Generally, the “expected range” is the range of the response
y used when building the model.
But that depends on the type of model, and plotmo
knows about some special cases.
For example, it knows that for some models we are predicting a
probability, and it scales the axes accordingly, 0 to 1.
However, plotmo cannot know about every possible model and
prediction type, and will sometimes determine the expected response range
incorrectly.
In that case use clip=FALSE.
The default clip is TRUE because it is a useful sanity
check to test that the predicted values are in the expected range.
While not necessarily an error, predictions outside the expected range
are usually something we want to know about.
Also, with clip=FALSE, a few errant predictions can expand the
entire y-axis, making it difficult to see the shape of the other
predictions.

▶ **To-do list**:
A. Translate this sentence from the plotmo excerpt above into Spanish: "The default clip is TRUE because it is a useful sanity check to test that the predicted values are in the expected range."
B. In the plotmo excerpt above, what axis scaling does plotmo apply for models that predict a probability?
C. Continue the plotmo excerpt above from its final sentence.

Source data:
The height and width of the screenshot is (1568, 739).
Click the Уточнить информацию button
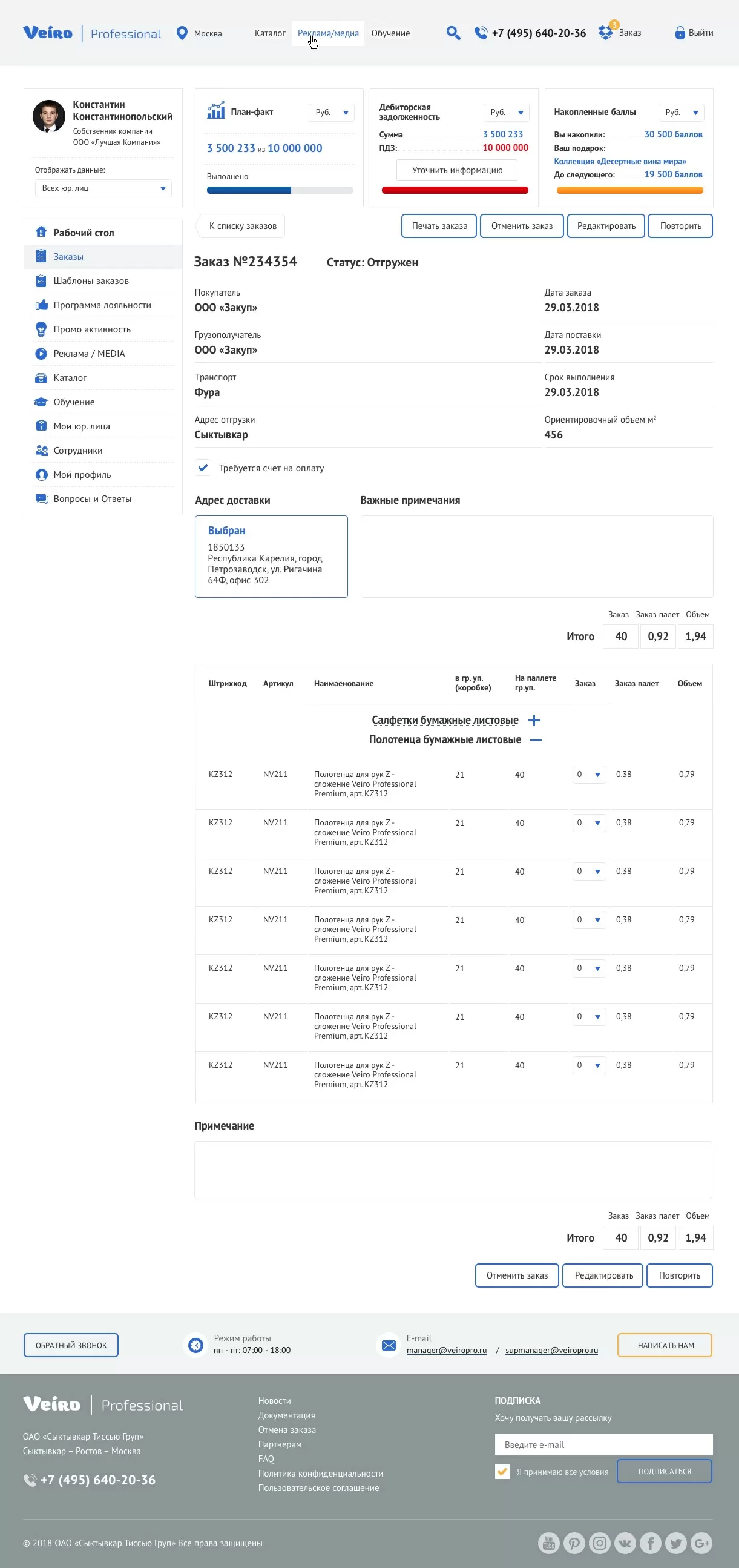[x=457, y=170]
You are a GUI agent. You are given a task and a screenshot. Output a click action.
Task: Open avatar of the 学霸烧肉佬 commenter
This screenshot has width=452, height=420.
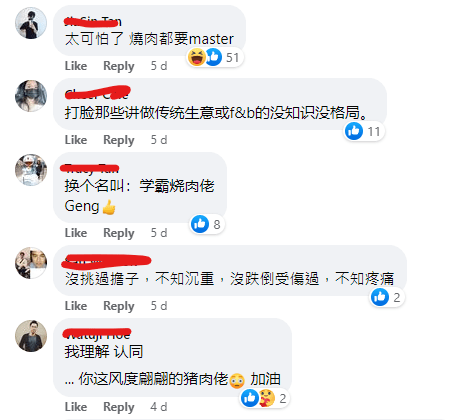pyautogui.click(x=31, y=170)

▶ **Answers below**:
A. El valor predeterminado de clip es TRUE porque es una comprobación útil para verificar que los valores predichos estén dentro del rango esperado.

B. It scales the axes from 0 to 1.

C.
Using plotmo on various models
Here are some examples which illustrate plotmo on various
objects.
(The models here are just for illustrating plotmo and
shouldn't be taken too seriously.)
# use a small set of variables for illustration
library(earth) # for ozone1 data
data(ozone1)
oz <- ozone1[, c("O3", "humidity", "temp", "ibt")]
lm.model <- lm(O3 ~ humidity + temp*ibt, data=oz) # linear model
plotmo(lm.model, se=2, col.response="gray", nrug=-1)
library(rpart) # rpart
rpart.model <- rpart(O3 ~ ., data=oz)
plotmo(rpart.model, all2=TRUE)
library(randomForest) # randomForest
rf.model <- randomForest(O3~., data=oz)
plotmo(rf.model)
# partialPlot(rf.model, oz, temp) # compare to partial-dependence plot
library(gbm) # gbm
gbm.model <- gbm(O3~., data=oz, dist="gaussian", inter=2, n.trees=1000)
plotmo(gbm.model)
# plot(gbm.model, i.var=2) # compare to partial-dependence plots
# plot(gbm.model, i.var=c(2,3))
library(mgcv) # gam
gam.model <- gam(O3 ~ s(humidity)+s(temp)+s(ibt)+s(temp,ibt), data=oz)
plotmo(gam.model, se=2, all2=TRUE)
library(nnet) # nnet
set.seed(4)
nnet.model <- nnet(O3~., data=scale(oz), size=2, decay=0.01, trace=FALSE)
plotmo(nnet.model, type="raw", all2=T)
library(MASS) # qda
lcush <- data.frame(Type=as.numeric(Cushings$Type),log(Cushings[,1:2]))
lcush <- lcush[1:21,]
qda.model <- qda(Type~., data=lcush)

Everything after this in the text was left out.